The combination of weak near term technicals, a dip in hash rate, questions over a secretive miner/Core dev meeting, and sustained interest in ETH/ETC has pushed Bitcoin’s exchange rate down more than $20 over the weekend.
While the drama continues to run high in the Ethereum universe, Bitcoin has its own little bit of drama going on for the time being. First of all, with Segregated Witness rolling out to production in the next Core release and rumors of miner dissatisfaction over the past month, a group of seven large miners and over a dozen Core devs attended a closed-door meeting this weekend.

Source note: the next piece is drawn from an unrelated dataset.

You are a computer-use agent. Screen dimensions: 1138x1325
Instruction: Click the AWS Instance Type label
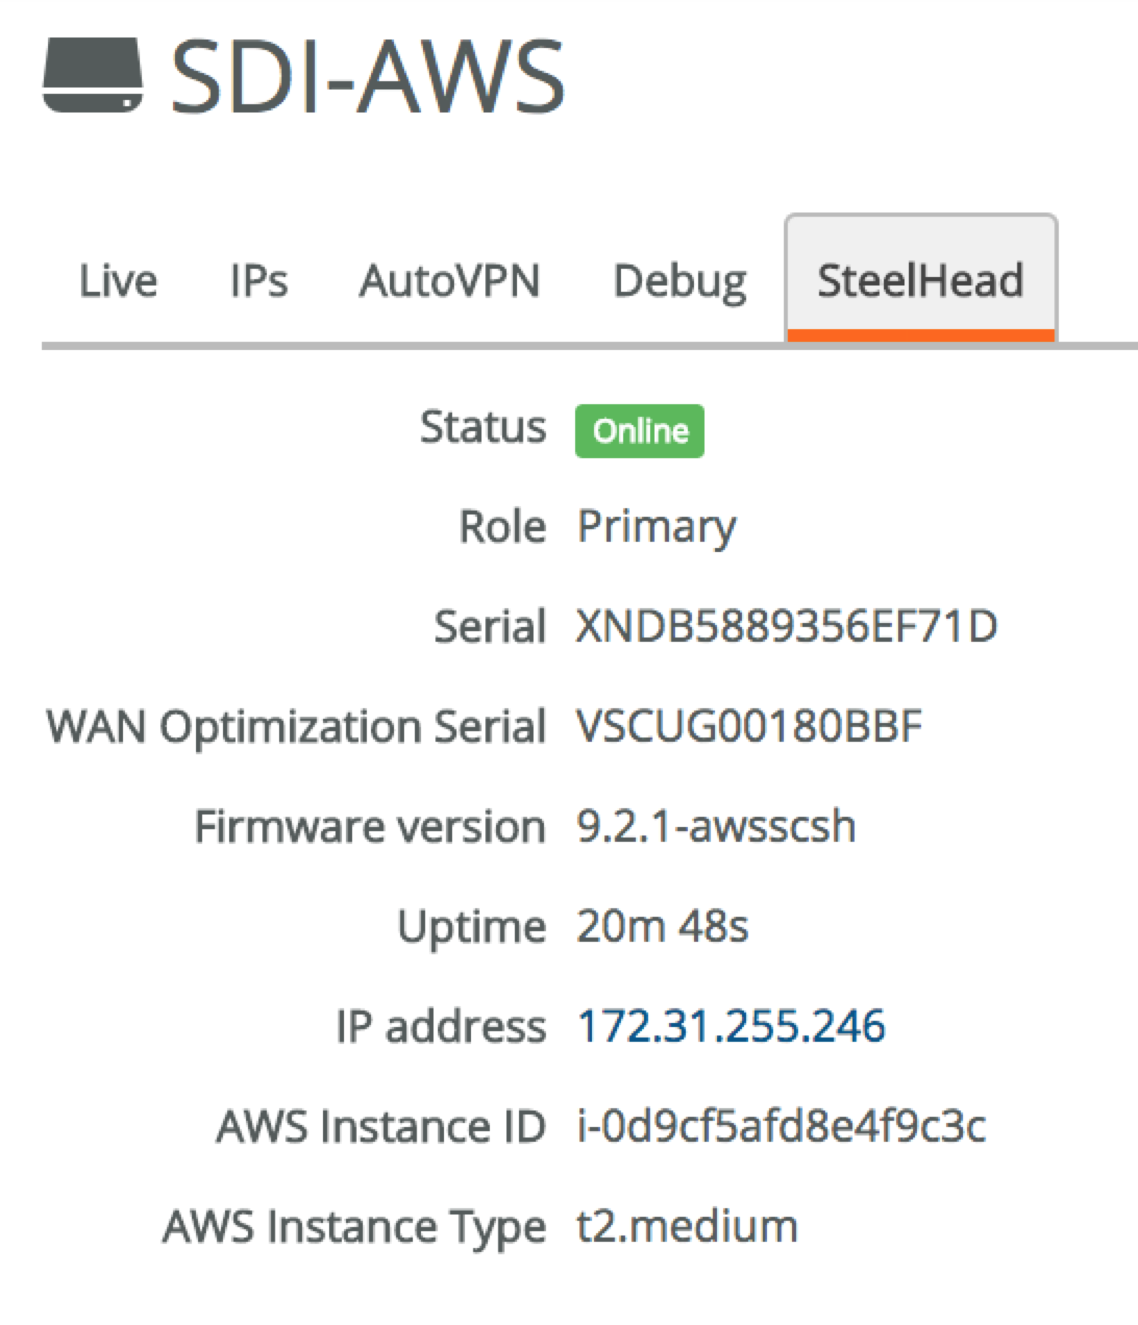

Although details are sparse, speculation is that on-chain scalability is the topic du jour. Also adding pressure is the fact that we have seen a noticeable drop in the hash rate over the past few weeks now that the block reward has been cut in half. Below is a 2-month chart of the Bitcoin hash rate difficulty.
This drop has traders on edge about a potentially self-reinforcing cycle of lower prices and a lower hash rate, and while we cannot entirely dismiss this as a possibility we think that in the context of the longer term chart it is not something to worry too much right now (although it is certainly worth keeping an eye on). Take a look at the 9-month hash rate chart below. It looks like a minor pullback in a strong uptrend to us.
As we move on to the exchange markets we don’t find much reassurance here either. On the 3-day chart below we can see that the breakdown out of the pennant consolidation is now real and the price is making a run for support. Despite a pennant being a traditionally bullish formation, this failure does not come as much surprise given the momentum and volume have been unconvincing for weeks. Speaking of momentum, Willy and RSI are testing their centerlines while MACD accelerates to the downside. Conversely, the 200-period SMA has finally turned up signaling that despite the recent breakdown Bitcoin remains in a bull market consolidation.
One of the other features of note on the chart below is the volume profile setup which is still not great. There is a lot of work to be done all the way down to the $466 breakout point from back in May. However, the A/D line is fairly steady indicating that perhaps there are still buyers emerging above $600. Having said that, the longer term trendline and OTE long zone both sit around $500 and there is a relatively strong support area around the $550 low which we saw earlier this summer.
While it appears as though the market will remain weak over the short term until a new local low is carved out in the coming days, we are staying neutral with a longer term bullish bias. This means that the range trading strategy we have been mentioning for the past few weeks may be more difficult to implement in the current conditions, however, buying the dips remains a legitimate plan for those with a lower time preference. We think that in a year the $500 – 600 range will look great from an investment perspective.